Source:
Then it could be BCP, could cover \u2028 \u2029, string length limits, floating point, separators in sequences, and other advice.

much more straightforward. It could even cover "JSON vs alternatives" and pros and cons comparison to XML, CBOR, ASN.1 and whatever.





From: json [mailto:json-bounces@ietf.org] On Behalf Of Matthew Morley
Sent: Tuesday, March 11, 2014 11:27 AM
To: Nico Williams
Cc: Tim Bray; Phillip Hallam-Baker; Paul Hoffman; json@ietf.org
Subject: Re: [Json] Regarding JSON text sequence ambiguities (Re: serializing sequences of JSON values)

I'm not advocating for comma separators...

But having multiple top level JSON elements separated by a coma is equivalent to processing an array structure. The initial [ and the closing ] are implicitly mapped to the connection/stream/etc. start and end events.

It is just a minor token replacement at the top level between elements, which could be layered into some existing tooling. From this point of view, I would imagine the retooling is minor for either use case. It does mean tools need to be depth aware.

Set of tasks:
1 > According to the email, why are multiple top-level JSON elements separated by a comma equivalent to processing an array structure?
2 > Reproduce the email word for word, starting at "much more straightforward." and ending at "of JSON values)".

Listed records:
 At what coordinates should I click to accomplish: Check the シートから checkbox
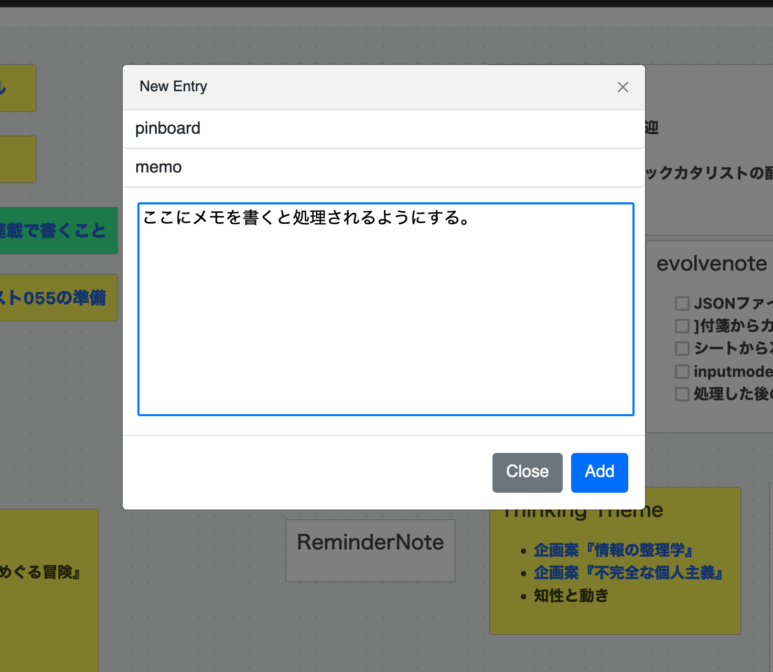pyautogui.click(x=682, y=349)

==

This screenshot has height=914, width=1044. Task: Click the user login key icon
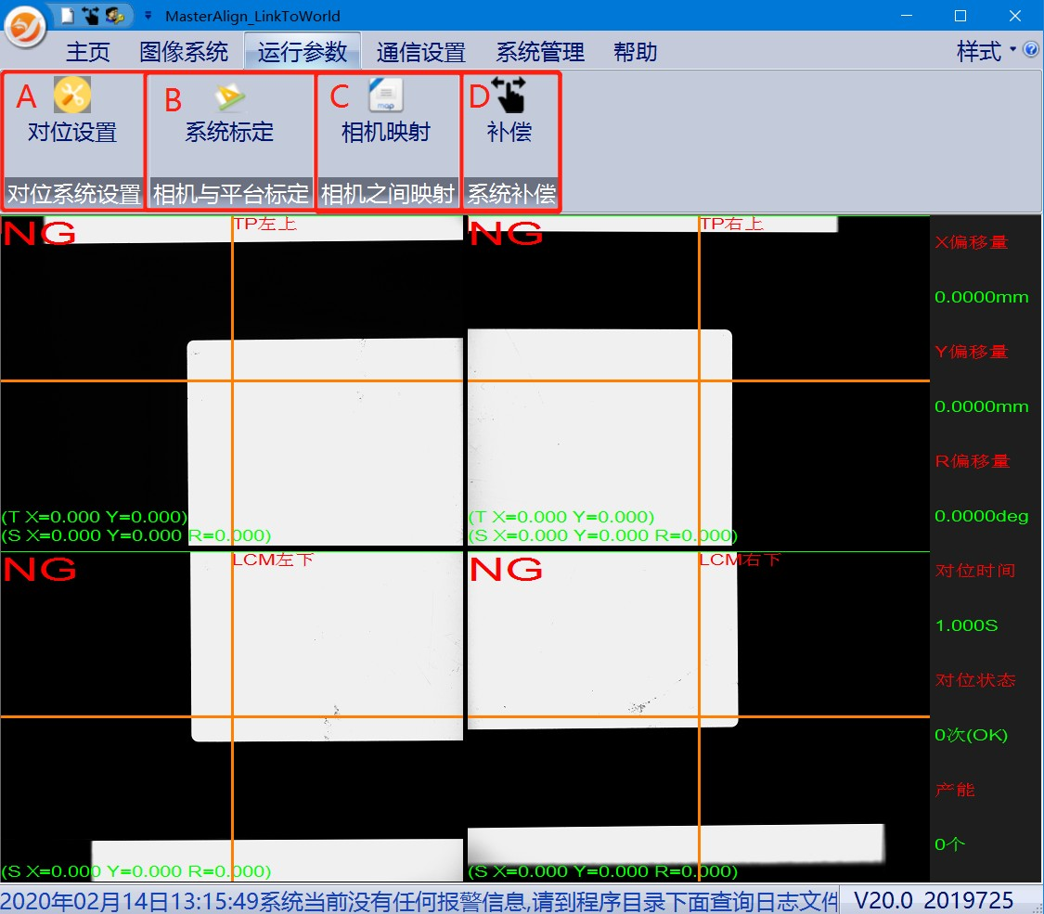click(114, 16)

==

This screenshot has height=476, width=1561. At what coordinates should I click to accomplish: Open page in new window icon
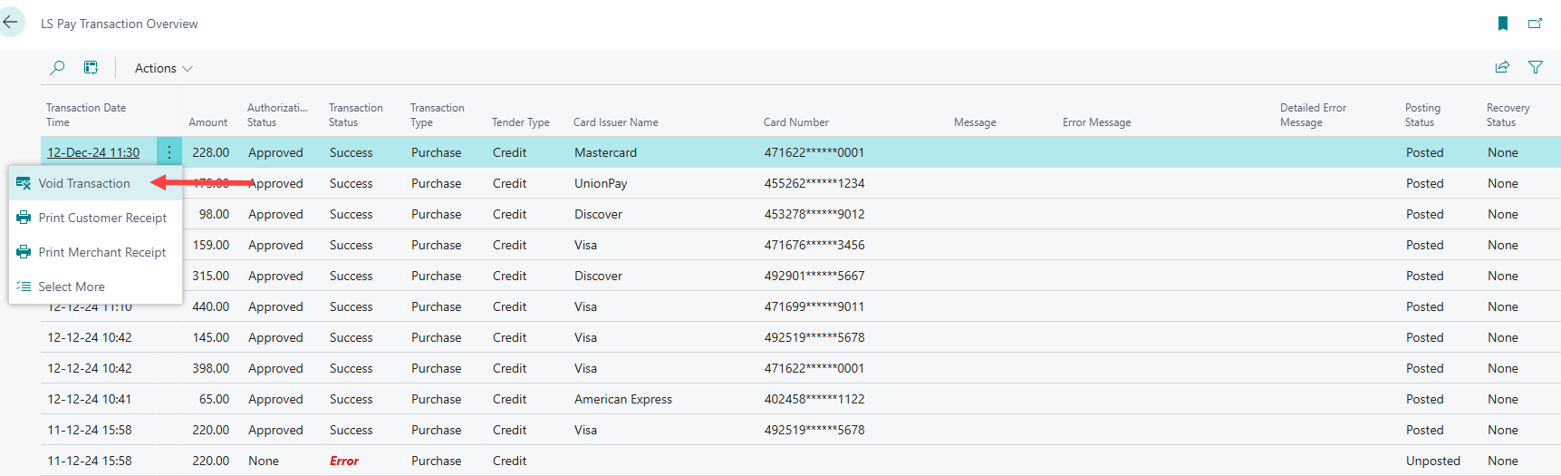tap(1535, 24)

Answers in order:
1 > They are equivalent because the array's opening [ and closing ] are implicitly mapped to the start and end events of the connection or stream.

2 >
much more straightforward. It could even cover "JSON vs alternatives" and pros and cons comparison to XML, CBOR, ASN.1 and whatever.





From: json [mailto:json-bounces@ietf.org] On Behalf Of Matthew Morley
Sent: Tuesday, March 11, 2014 11:27 AM
To: Nico Williams
Cc: Tim Bray; Phillip Hallam-Baker; Paul Hoffman; json@ietf.org
Subject: Re: [Json] Regarding JSON text sequence ambiguities (Re: serializing sequences of JSON values)